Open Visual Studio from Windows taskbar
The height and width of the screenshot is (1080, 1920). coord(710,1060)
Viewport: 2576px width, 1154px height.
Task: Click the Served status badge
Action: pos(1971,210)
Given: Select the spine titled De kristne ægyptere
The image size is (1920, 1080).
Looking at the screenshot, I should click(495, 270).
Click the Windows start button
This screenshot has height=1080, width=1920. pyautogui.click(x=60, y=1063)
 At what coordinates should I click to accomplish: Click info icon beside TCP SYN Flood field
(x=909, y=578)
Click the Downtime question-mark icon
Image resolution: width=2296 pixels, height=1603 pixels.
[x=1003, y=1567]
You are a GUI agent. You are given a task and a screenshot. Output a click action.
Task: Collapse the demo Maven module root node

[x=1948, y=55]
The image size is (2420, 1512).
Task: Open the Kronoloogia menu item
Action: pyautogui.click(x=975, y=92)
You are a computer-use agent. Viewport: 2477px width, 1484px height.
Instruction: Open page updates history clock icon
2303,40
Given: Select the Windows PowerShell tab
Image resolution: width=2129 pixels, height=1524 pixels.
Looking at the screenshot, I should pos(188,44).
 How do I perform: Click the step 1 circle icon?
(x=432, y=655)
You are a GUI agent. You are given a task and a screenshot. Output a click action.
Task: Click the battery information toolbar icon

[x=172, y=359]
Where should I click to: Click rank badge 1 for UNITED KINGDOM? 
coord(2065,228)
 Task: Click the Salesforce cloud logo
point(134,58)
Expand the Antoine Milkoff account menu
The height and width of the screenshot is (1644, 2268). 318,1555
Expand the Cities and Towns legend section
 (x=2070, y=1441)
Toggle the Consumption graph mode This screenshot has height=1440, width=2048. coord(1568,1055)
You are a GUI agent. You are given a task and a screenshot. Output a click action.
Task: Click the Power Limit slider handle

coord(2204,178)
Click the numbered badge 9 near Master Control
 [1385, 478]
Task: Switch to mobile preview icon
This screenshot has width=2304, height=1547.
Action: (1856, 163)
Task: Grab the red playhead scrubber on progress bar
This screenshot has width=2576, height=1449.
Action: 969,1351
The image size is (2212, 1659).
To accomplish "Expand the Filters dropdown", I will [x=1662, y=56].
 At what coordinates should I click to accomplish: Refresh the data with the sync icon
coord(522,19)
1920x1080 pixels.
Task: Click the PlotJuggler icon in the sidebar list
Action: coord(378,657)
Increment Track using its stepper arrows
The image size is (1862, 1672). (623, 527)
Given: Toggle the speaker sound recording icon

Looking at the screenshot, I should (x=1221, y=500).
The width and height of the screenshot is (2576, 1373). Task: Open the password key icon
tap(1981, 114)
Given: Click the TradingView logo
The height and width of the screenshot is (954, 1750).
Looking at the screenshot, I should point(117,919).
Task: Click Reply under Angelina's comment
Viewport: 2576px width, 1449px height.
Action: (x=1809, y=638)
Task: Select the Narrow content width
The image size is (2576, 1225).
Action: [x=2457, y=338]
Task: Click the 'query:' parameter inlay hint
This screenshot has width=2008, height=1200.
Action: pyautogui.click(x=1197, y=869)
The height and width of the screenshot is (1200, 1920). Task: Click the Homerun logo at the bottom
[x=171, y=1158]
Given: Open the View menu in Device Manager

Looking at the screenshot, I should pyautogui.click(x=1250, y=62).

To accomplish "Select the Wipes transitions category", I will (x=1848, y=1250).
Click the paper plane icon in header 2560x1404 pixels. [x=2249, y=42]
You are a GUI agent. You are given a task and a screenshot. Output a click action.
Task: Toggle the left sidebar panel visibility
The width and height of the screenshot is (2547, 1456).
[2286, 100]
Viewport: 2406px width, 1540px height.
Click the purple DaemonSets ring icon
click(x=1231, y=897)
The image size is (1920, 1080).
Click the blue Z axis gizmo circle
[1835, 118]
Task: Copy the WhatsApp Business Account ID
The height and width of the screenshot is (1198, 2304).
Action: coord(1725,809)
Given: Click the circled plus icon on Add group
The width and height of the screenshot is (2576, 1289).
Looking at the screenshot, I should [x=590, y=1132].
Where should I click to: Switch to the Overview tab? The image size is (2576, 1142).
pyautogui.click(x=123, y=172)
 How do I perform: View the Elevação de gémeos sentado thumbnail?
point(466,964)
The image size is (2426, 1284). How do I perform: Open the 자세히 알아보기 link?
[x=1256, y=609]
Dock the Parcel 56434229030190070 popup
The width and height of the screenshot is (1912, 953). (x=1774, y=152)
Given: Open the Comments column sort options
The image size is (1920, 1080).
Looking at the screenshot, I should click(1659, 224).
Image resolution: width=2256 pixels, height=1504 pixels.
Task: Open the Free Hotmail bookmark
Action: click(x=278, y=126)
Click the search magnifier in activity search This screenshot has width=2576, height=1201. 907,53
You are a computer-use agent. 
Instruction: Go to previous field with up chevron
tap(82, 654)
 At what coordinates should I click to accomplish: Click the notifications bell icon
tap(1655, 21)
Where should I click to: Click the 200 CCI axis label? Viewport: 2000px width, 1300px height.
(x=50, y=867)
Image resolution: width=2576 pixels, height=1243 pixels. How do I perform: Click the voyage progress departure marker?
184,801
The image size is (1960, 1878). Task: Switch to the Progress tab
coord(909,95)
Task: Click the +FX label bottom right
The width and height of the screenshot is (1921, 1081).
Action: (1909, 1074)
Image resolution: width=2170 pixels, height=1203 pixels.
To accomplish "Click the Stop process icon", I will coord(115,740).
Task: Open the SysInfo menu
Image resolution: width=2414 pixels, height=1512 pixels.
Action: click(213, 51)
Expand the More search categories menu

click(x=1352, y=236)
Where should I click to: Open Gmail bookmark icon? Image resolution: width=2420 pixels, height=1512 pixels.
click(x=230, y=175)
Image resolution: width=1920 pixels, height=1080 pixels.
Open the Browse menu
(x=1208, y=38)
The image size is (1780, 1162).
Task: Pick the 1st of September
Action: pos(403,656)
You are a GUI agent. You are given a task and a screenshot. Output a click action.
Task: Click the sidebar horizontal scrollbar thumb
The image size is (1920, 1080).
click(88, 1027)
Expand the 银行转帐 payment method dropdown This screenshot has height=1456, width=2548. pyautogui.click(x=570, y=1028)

▶ Exercise brief: Your answer must be the full listing, copied exactly.

▶ Result of this task:
Open Visual Studio from Windows taskbar
The height and width of the screenshot is (1080, 1920). coord(710,1060)
Viewport: 2576px width, 1154px height.
Task: Click the Served status badge
Action: pos(1971,210)
Given: Select the spine titled De kristne ægyptere
The image size is (1920, 1080).
Looking at the screenshot, I should click(495, 270).
Click the Windows start button
This screenshot has height=1080, width=1920. pyautogui.click(x=60, y=1063)
 At what coordinates should I click to accomplish: Click info icon beside TCP SYN Flood field
(x=909, y=578)
Click the Downtime question-mark icon
Image resolution: width=2296 pixels, height=1603 pixels.
[x=1003, y=1567]
You are a GUI agent. You are given a task and a screenshot. Output a click action.
Task: Collapse the demo Maven module root node

[x=1948, y=55]
The image size is (2420, 1512).
Task: Open the Kronoloogia menu item
Action: pyautogui.click(x=975, y=92)
You are a computer-use agent. Viewport: 2477px width, 1484px height.
Instruction: Open page updates history clock icon
2303,40
Given: Select the Windows PowerShell tab
Image resolution: width=2129 pixels, height=1524 pixels.
Looking at the screenshot, I should pos(188,44).
 How do I perform: Click the step 1 circle icon?
(x=432, y=655)
You are a GUI agent. You are given a task and a screenshot. Output a click action.
Task: Click the battery information toolbar icon

[x=172, y=359]
Where should I click to: Click rank badge 1 for UNITED KINGDOM? 
coord(2065,228)
 Task: Click the Salesforce cloud logo
point(134,58)
Expand the Antoine Milkoff account menu
The height and width of the screenshot is (1644, 2268). 318,1555
Expand the Cities and Towns legend section
 (x=2070, y=1441)
Toggle the Consumption graph mode This screenshot has height=1440, width=2048. coord(1568,1055)
You are a GUI agent. You are given a task and a screenshot. Output a click action.
Task: Click the Power Limit slider handle

coord(2204,178)
Click the numbered badge 9 near Master Control
 [1385, 478]
Task: Switch to mobile preview icon
This screenshot has width=2304, height=1547.
Action: (1856, 163)
Task: Grab the red playhead scrubber on progress bar
This screenshot has width=2576, height=1449.
Action: 969,1351
The image size is (2212, 1659).
To accomplish "Expand the Filters dropdown", I will [x=1662, y=56].
 At what coordinates should I click to accomplish: Refresh the data with the sync icon
coord(522,19)
1920x1080 pixels.
Task: Click the PlotJuggler icon in the sidebar list
Action: coord(378,657)
Increment Track using its stepper arrows
The image size is (1862, 1672). (623, 527)
Given: Toggle the speaker sound recording icon

Looking at the screenshot, I should (x=1221, y=500).
The width and height of the screenshot is (2576, 1373). Task: Open the password key icon
tap(1981, 114)
Given: Click the TradingView logo
The height and width of the screenshot is (954, 1750).
Looking at the screenshot, I should point(117,919).
Task: Click Reply under Angelina's comment
Viewport: 2576px width, 1449px height.
Action: (x=1809, y=638)
Task: Select the Narrow content width
The image size is (2576, 1225).
Action: [x=2457, y=338]
Task: Click the 'query:' parameter inlay hint
This screenshot has width=2008, height=1200.
Action: pyautogui.click(x=1197, y=869)
The height and width of the screenshot is (1200, 1920). Task: Click the Homerun logo at the bottom
[x=171, y=1158]
Given: Open the View menu in Device Manager

Looking at the screenshot, I should pyautogui.click(x=1250, y=62).

To accomplish "Select the Wipes transitions category", I will (x=1848, y=1250).
Click the paper plane icon in header 2560x1404 pixels. [x=2249, y=42]
You are a GUI agent. You are given a task and a screenshot. Output a click action.
Task: Toggle the left sidebar panel visibility
The width and height of the screenshot is (2547, 1456).
[2286, 100]
Viewport: 2406px width, 1540px height.
Click the purple DaemonSets ring icon
click(x=1231, y=897)
The image size is (1920, 1080).
Click the blue Z axis gizmo circle
[1835, 118]
Task: Copy the WhatsApp Business Account ID
The height and width of the screenshot is (1198, 2304).
Action: coord(1725,809)
Given: Click the circled plus icon on Add group
The width and height of the screenshot is (2576, 1289).
Looking at the screenshot, I should [x=590, y=1132].
Where should I click to: Switch to the Overview tab? The image size is (2576, 1142).
pyautogui.click(x=123, y=172)
 How do I perform: View the Elevação de gémeos sentado thumbnail?
point(466,964)
The image size is (2426, 1284). How do I perform: Open the 자세히 알아보기 link?
[x=1256, y=609]
Dock the Parcel 56434229030190070 popup
The width and height of the screenshot is (1912, 953). (x=1774, y=152)
Given: Open the Comments column sort options
The image size is (1920, 1080).
Looking at the screenshot, I should click(1659, 224).
Image resolution: width=2256 pixels, height=1504 pixels.
Task: Open the Free Hotmail bookmark
Action: click(x=278, y=126)
Click the search magnifier in activity search This screenshot has width=2576, height=1201. 907,53
You are a computer-use agent. 
Instruction: Go to previous field with up chevron
tap(82, 654)
 At what coordinates should I click to accomplish: Click the notifications bell icon
tap(1655, 21)
Where should I click to: Click the 200 CCI axis label? Viewport: 2000px width, 1300px height.
(x=50, y=867)
Image resolution: width=2576 pixels, height=1243 pixels. How do I perform: Click the voyage progress departure marker?
184,801
The image size is (1960, 1878). Task: Switch to the Progress tab
coord(909,95)
Task: Click the +FX label bottom right
The width and height of the screenshot is (1921, 1081).
Action: (1909, 1074)
Image resolution: width=2170 pixels, height=1203 pixels.
To accomplish "Click the Stop process icon", I will coord(115,740).
Task: Open the SysInfo menu
Image resolution: width=2414 pixels, height=1512 pixels.
Action: click(213, 51)
Expand the More search categories menu

click(x=1352, y=236)
Where should I click to: Open Gmail bookmark icon? Image resolution: width=2420 pixels, height=1512 pixels.
click(x=230, y=175)
Image resolution: width=1920 pixels, height=1080 pixels.
Open the Browse menu
(x=1208, y=38)
The image size is (1780, 1162).
Task: Pick the 1st of September
Action: pos(403,656)
You are a GUI agent. You are given a task and a screenshot. Output a click action.
Task: Click the sidebar horizontal scrollbar thumb
The image size is (1920, 1080).
click(88, 1027)
Expand the 银行转帐 payment method dropdown This screenshot has height=1456, width=2548. pyautogui.click(x=570, y=1028)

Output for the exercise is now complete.